Consecuencias para la salud y el medio ambiente
El exceso de nitratos en el agua no solo supone un problema ambiental, sino que también tiene graves implicaciones para la salud pública. Según la Organización Mundial de la Salud (OMS), el consumo de agua con altos niveles de nitratos puede provocar enfermedades como la metahemoglobinemia infantil o cáncer gástrico.
Además, el fenómeno de la eutrofización –causado por el exceso de nutrientes en el agua– está afectando a los ecosistemas acuáticos, reduciendo la biodiversidad y generando zonas muertas en embalses y lagunas.
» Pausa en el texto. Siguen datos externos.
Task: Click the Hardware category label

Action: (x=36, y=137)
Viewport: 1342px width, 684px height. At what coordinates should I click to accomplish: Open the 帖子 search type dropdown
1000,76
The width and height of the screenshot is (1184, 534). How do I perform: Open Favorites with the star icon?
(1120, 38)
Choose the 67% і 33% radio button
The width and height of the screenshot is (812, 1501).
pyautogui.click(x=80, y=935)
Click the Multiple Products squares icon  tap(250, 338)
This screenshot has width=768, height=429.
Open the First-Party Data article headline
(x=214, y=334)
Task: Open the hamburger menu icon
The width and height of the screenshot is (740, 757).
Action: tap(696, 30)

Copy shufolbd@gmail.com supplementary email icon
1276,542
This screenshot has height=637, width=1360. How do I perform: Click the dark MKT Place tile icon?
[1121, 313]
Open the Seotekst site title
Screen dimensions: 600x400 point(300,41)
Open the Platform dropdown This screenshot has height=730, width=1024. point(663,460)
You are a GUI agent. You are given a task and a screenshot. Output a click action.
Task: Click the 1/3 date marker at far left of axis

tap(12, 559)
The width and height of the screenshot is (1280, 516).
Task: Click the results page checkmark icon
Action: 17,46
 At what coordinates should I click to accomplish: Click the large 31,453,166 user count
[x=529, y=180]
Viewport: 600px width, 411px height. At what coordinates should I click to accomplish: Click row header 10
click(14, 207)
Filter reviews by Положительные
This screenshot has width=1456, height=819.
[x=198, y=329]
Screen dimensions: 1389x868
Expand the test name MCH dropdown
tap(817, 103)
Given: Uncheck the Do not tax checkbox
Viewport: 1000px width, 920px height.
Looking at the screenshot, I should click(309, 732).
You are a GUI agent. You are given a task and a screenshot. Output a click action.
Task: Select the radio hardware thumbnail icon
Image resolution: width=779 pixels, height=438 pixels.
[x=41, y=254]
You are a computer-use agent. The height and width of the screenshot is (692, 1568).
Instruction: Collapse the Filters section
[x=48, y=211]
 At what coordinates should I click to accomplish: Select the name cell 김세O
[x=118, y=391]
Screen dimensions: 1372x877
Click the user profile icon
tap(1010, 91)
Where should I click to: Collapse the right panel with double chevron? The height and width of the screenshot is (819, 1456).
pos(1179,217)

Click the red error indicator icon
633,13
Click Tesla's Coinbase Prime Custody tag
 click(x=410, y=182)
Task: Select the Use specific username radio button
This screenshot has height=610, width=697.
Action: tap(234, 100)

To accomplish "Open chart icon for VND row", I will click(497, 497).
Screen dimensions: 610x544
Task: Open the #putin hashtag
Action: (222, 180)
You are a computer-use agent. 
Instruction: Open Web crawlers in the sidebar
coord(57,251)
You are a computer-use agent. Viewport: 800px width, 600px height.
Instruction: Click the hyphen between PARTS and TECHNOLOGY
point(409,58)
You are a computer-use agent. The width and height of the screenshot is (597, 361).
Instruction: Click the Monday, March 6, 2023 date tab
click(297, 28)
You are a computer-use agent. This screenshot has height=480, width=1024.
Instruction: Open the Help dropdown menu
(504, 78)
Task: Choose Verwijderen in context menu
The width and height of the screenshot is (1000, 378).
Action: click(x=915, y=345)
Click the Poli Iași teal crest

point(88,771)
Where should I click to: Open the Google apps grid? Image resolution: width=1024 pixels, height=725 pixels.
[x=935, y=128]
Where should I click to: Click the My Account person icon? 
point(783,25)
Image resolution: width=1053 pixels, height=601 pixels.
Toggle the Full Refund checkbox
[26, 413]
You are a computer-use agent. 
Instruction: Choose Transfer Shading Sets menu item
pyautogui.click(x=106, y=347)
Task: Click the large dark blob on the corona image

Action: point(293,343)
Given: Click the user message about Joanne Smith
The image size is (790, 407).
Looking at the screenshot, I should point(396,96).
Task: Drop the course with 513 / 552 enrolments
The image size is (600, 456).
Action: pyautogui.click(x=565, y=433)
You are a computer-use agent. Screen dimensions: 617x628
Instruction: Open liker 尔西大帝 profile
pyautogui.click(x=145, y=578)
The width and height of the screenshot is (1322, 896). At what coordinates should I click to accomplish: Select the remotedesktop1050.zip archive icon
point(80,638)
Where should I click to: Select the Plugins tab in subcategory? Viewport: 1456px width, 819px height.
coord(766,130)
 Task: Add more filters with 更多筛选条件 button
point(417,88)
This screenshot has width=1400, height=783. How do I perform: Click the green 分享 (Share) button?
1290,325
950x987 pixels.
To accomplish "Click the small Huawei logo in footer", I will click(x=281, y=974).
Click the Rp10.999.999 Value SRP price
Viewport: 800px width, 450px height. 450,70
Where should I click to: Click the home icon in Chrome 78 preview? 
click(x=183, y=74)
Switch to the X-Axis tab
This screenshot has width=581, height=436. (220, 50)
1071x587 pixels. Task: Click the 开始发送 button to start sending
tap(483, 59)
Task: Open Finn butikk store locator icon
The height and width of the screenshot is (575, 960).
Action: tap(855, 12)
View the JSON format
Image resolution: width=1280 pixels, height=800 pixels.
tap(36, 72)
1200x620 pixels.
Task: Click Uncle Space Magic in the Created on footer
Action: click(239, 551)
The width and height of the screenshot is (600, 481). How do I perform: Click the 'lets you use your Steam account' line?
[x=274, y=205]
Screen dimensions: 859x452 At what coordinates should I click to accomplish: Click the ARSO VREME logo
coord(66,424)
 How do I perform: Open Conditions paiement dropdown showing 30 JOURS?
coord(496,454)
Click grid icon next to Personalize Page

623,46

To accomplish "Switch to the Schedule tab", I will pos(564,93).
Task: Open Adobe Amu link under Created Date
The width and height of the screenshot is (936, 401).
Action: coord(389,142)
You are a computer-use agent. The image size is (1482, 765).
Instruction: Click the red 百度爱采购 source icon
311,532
Conclusión: un problema que requiere soluciones urgentes
La contaminación del 70 % de las aguas subterráneas en Castilla y León representa un desafío que requiere acción inmediata. A pesar de las advertencias del Grupo Socialista y de los informes científicos, la Junta de Castilla y León sigue sin adoptar medidas contundentes para frenar este problema.
La falta de depuración en cientos de municipios, la expansión de la ganadería intensiva sin control y el uso excesivo de fertilizantes están agravando la crisis hídrica de la región. Sin una respuesta firme por parte del gobierno autonómico, la calidad del agua en la Comunidad seguirá deteriorándose, afectando tanto a la salud pública como al medio ambiente.